行政局の発表によると、遮断措置は土曜日の正午に発効した。国民党の党員個人データが不正にアクセスされたとの報告を受けた対応で、国民のプライバシーに対する信頼を守るために関連法令に基づき実施したという。同時に、国民党によるICカード読み取りプログラムの使用も停止された。
行政局は国民党に対し、データ漏洩の詳細を報告するよう命じるとともに、住民登録情報やIDカード、個人データの不正利用については、コンピューター犯罪法や選挙関連法などに基づき告訴する権利を留保すると表明した。個人データを悪用された人々も、詐欺やコンピューター犯罪などで刑事・民事の両面から告訴や損害賠償請求が可能だとしている。

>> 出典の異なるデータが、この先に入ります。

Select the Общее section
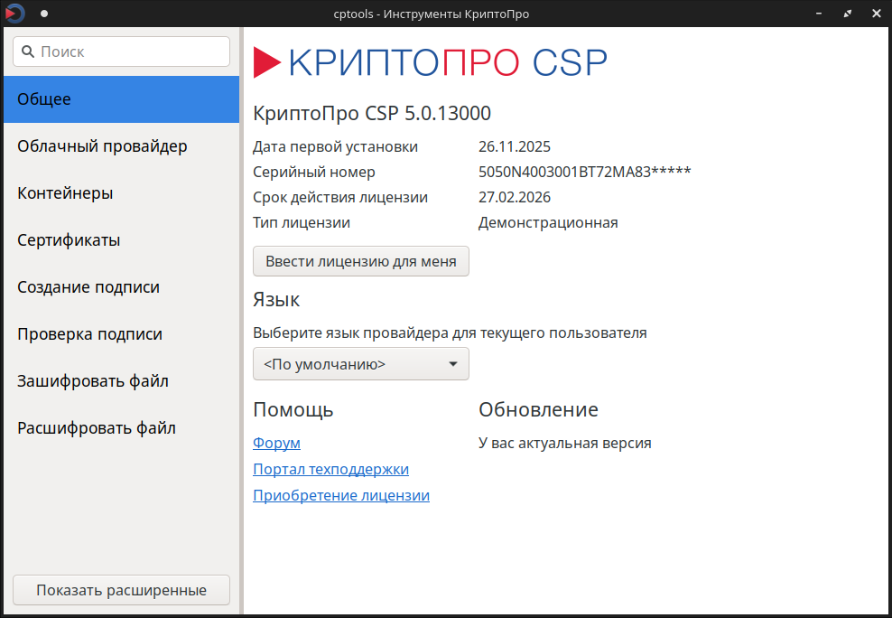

今回問題となったのは、タイの国民IDカード裏面に印字されている「レーザーIDコード」と呼ばれる英数字の認証コードだ。銀行口座の開設や行政手続きなど重要な本人確認に使われるため、カード保有者は他人に知らせないよう勧告されている。国民党は以前、党員登録の際にこのレーザーIDコードを収集していたことを認めつつ「データは安全だ」と主張していたが、その後まもなくデータ漏洩を認めて謝罪に追い込まれた。
行政局は、情報漏洩の影響を受けた人々に対し、裏面に新しいレーザーIDコードが記載された新しいIDカードの再発行を申請するよう呼びかけている。タイ在住の日本人にとっても、タイの個人情報管理の現状を知る上で注目すべき事案だ。